先ほどのメアリー・アンは、それこそ十一歳の少女らしかった。ニコは王女としての彼女も好ましいと思うが、さきほどの彼女も嫌いではない。
「魔獣を生で見たいと思いますか?」
ニコが問えば、メアリー・アンは少し考える様子を見せて口を開いた。
「そうですね。ええ、はい。ニコ様のおっしゃる『将来の夢』というのが、いつかやりたいことなのでしたら、わたくしはお姉様のように旅をしてこの目で魔獣を見てみたいです」
けれど、とメアリー・アンは続ける。
「わたくしは王女ですので、それは永遠に『夢』のままですわ」
「どうしてですか?」
「だって、わたくしはお姉様やお兄様のように魔獣に会うための理由がありませんもの」
理由がなければ動けないのだ、とメアリー・アンは言った。
「お姉様は魔王討伐のために旅をされて、その過程で魔獣と戦ったのですし、お兄様は王国軍の魔術師として魔獣を討伐しに行かれたのです。けれど、魔術を使うことが出来ないわたくしにそのような機会はありませんわ」
「理由がないと駄目なのですか」
「駄目ですわ。だってわたくしたちは王族なのです」
そう言ってメアリー・アンは自らの着ていた衣服をその白い指先で摘まんだ。
彼女が身に纏うのは王女としては質素な軽装だった。綿と毛織で出来た上着とパンツスタイルのボトム。足元はひざ丈の革のブーツだ。

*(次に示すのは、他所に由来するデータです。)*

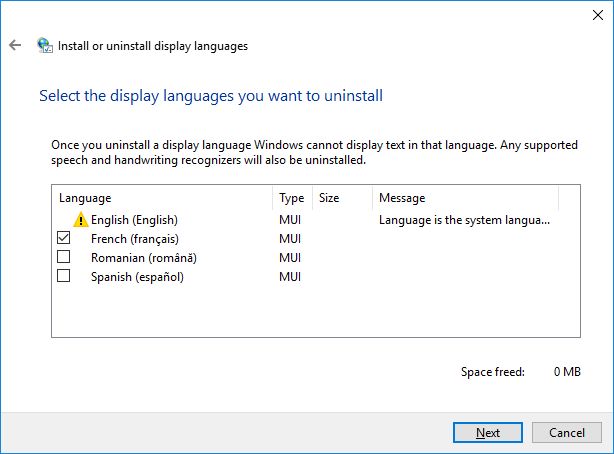614x454 pixels.
Task: Click empty area in the language list
Action: coord(316,311)
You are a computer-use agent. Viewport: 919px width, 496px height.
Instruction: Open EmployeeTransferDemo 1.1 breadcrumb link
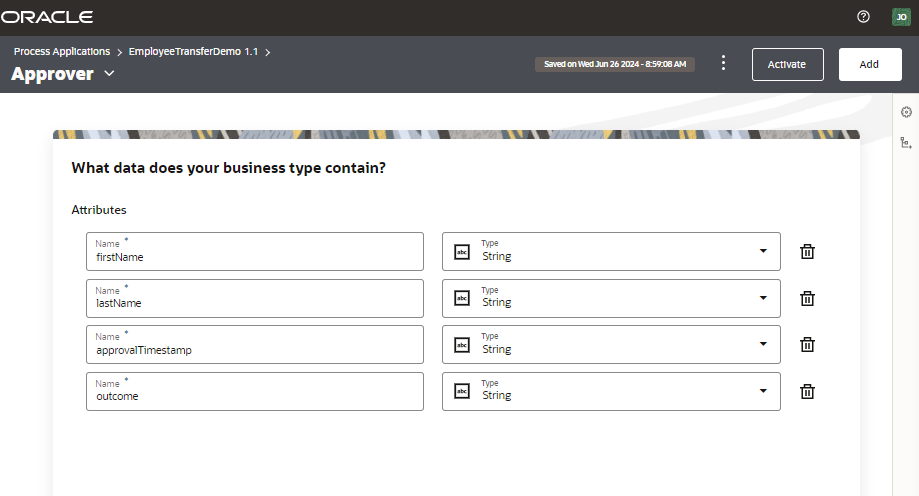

「わたくしは、わたくしが普段着ている衣服が町娘とは違うことを知っています。彼女たちは絹のドレスは着ませんし、髪飾りだって宝石が付いた物は使いません。食事だって白パンや果物が毎日食べられるのは王侯貴族だけだと分かっています」
与えられるものには責任が伴うのだ、と言ったのは本当に十一歳の少女だったのだろうか。
ニコは彼女の大人びた言葉を聞いて、驚くことしか出来なかった。
「生まれたときから、わたくしにはそれが普通でした。何の苦労もせずとも美味しい食事が手に入り、温かい部屋で召使たちに傅かれ、手入れをされた手は水仕事で荒れることもない。けれど、それはわたくし個人ではなく、『王女』という立場に与えられたものなのです。わたくしは王女として育ちました。そして死ぬまで王女である責務を果たさなければならない」
国のため民のために生きることがその責務なのだ、とメアリー・アンは言った。
「夢を叶えることも出来ず、好きでもない相手と結婚することが責務なのですか」
「そのとおりですわ。ニコ様だって、自らの責務を果たされたでしょう?」
責務を果たす、という言葉にニコは返す言葉がなかった。
確かにニコは「魔術師」としての責務を命を懸けて果たしたのだ。
だからこそ、身体はこんな風に傷だらけになったし、二度と魔術は使えなくなった。
けれども、そのことを後悔したことは一度だってなかった。
だって、ニコは決して勇者候補の犠牲になったなんて思っていないからだ。
あれは確かに王命だったが、同時にニコ自身の願いでもあった。ハロルドが生きて笑っていられればそれでいいと、心の底から思っていた。
けれど、きっと市井の民から見れば、ニコの献身は理解できないものだろう。
同じようにニコにはメアリー・アンの願いは理解できない。
しかし、ニコにとってハロルドを守ったあの任務と、メアリー・アンにとっての勇者との結婚が同じくらい重たいものだとしたら、ニコは彼女に自らのしたいように生きろとは到底言えなかった。
呆然とするニコとは対照的に、メアリー・アンは話している間もずっと微笑んでいた。
木漏れ日が風に揺れて、メアリー・アンの銀髪をきらきらと輝かせた。
深緑の木々の葉と苔むす大地。その中に美しい少女が佇んでいる。
それはまるで一枚の絵画のようだった。
とても静謐で美しく、けれど同時にひどく悲しい絵だ。
「王女殿下」
「はい」
「ハロルドが、貴女を選ばなかったら貴女はどうされるのですか」
乾いた舌を何とか動かして、ニコはそれだけを訊ねた。
メアリー・アンはただ微笑んだまま答えなかった。